La paléographie (déchiffrage et lecture des inscriptions, des manuscrits anciens)

Les fonctionnements onomastiques

L’onomastique ne peut se pratiquer que si l’on a une bonne connaissance des fonctionnements onomastiques. Qu’entendons-nous par cela ? Lorsque les membres d’une communauté humaine affectent un nom propre (un toponyme) à une portion de leur territoire, cela se fait selon des fonctionnements qui s’apparentent à des réflexes dénominatifs. Les mots employés et / ou les noms de personnes font partie du lexique local ou d’un corpus anthroponymique avéré. Ainsi, si l’on veut expliquer tel nom propre de lieu par tel nom commun, il faut démontrer que le mot en question a été en usage sur le territoire donné et sur une période donnée (aire lexicale, aire dialectale), et qu’il a été productif pour former des noms de lieux (série toponymique, aire toponymique). Un nom de lieu qui se présente comme un exemplaire unique doit être traité avec beaucoup de prudence. De même si l’on veut expliquer un nom de lieu par un nom de personne, il faut avoir des preuves que ce nom de personne a bien existé.

Les fonctionnements onomastiques sont tributaires des époques historiques au cours desquelles les noms de lieux se sont formés. Pour ne donner qu’un seul exemple, nous citerons le phénomène d’anthropisation des noms de lieux qui s’est développé au cours des XVe-XVIe siècles. Au Moyen-Âge, une ferme ou un hameau portant le nom Mas de la Comba ou La Rovièra (< occ. mas de la comba = « ferme du vallon » ; < occ. la rovièra = « bois de chênes blancs ») vont changer de noms, pour des raisons socioéconomiques (trop longues à exposer ici), et se voir attribuer comme nouvelle désignation un nom de personne (patronyme) en devenant Le Mas Durand, Les Bressons. C’est à ce stade qu’il faut maîtriser les processus de formation des noms de personnes : certains patronymes ont pour antécédent un surnom médiéval d’origine ; ainsi le nom de famille Rouvière a pour origine au MoyenÂge un lieu habité (Mas de la Rovièra, La Rovièra) et servir à son tour aux XVe-XVIe siècles à former, dans une seconde étape et ailleurs, un nouveau nom de lieu (Mas des Rouvières, Hameau des Rouvières, Les Rouvières), caractérisé par la présence de /-s/ final. D’où la nécessité dans certains cas d’être très prudent et de rechercher la genèse de la formation des noms de lieux habités en recourant au dépouillement des actes notariés.

_Enregistrements fournis_
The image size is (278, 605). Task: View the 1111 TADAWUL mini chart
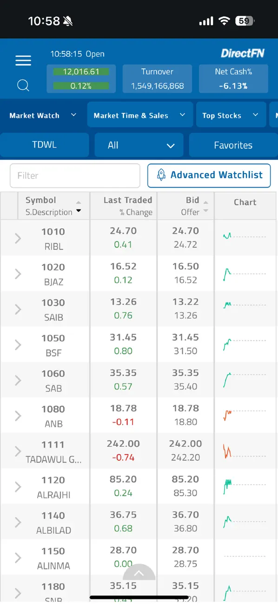click(245, 450)
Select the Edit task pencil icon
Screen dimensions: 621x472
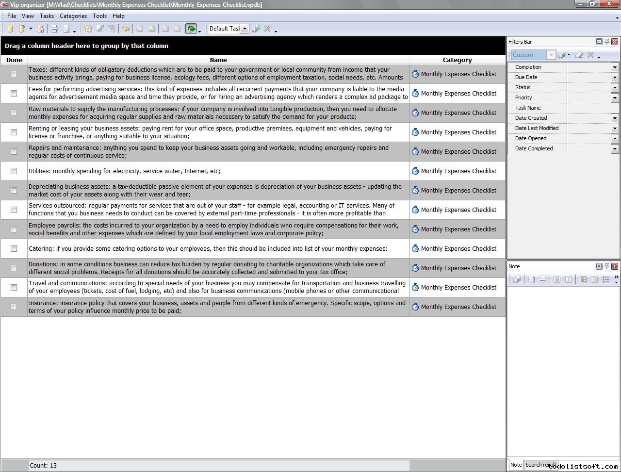pyautogui.click(x=100, y=29)
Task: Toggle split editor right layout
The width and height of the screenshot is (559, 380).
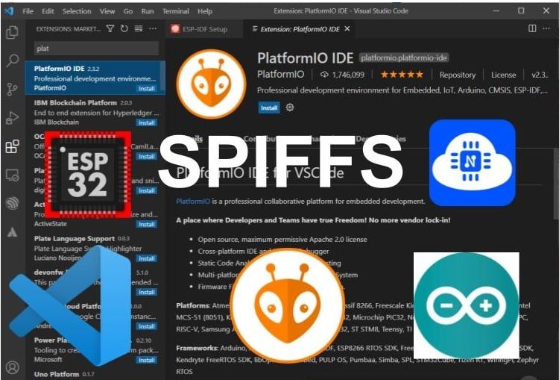Action: pos(532,28)
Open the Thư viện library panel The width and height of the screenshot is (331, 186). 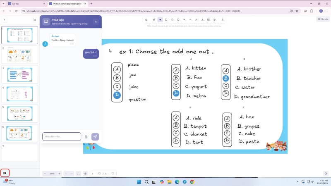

_Consigne A_
Relevez les noms de lieux que la section de texte présente comme formés, aux XVe-XVIe siècles, à partir du nom de famille Rouvière.
_Consigne B_
Réécrivez tous les enregistrements en remplaçant « screenshot » par « capture », sans rien modifier d'autre. Ne reprenez pas les images.
Le texte et les enregistrements n'ont aucun rapport entre eux.

_Corrigé A_
Mas des Rouvières, Hameau des Rouvières, Les Rouvières

_Corrigé B_
The image size is (278, 605). Task: View the 1111 TADAWUL mini chart
click(245, 450)
Select the Edit task pencil icon
Screen dimensions: 621x472
pyautogui.click(x=100, y=29)
Task: Toggle split editor right layout
The width and height of the capture is (559, 380).
Action: pos(532,28)
Open the Thư viện library panel The width and height of the capture is (331, 186). 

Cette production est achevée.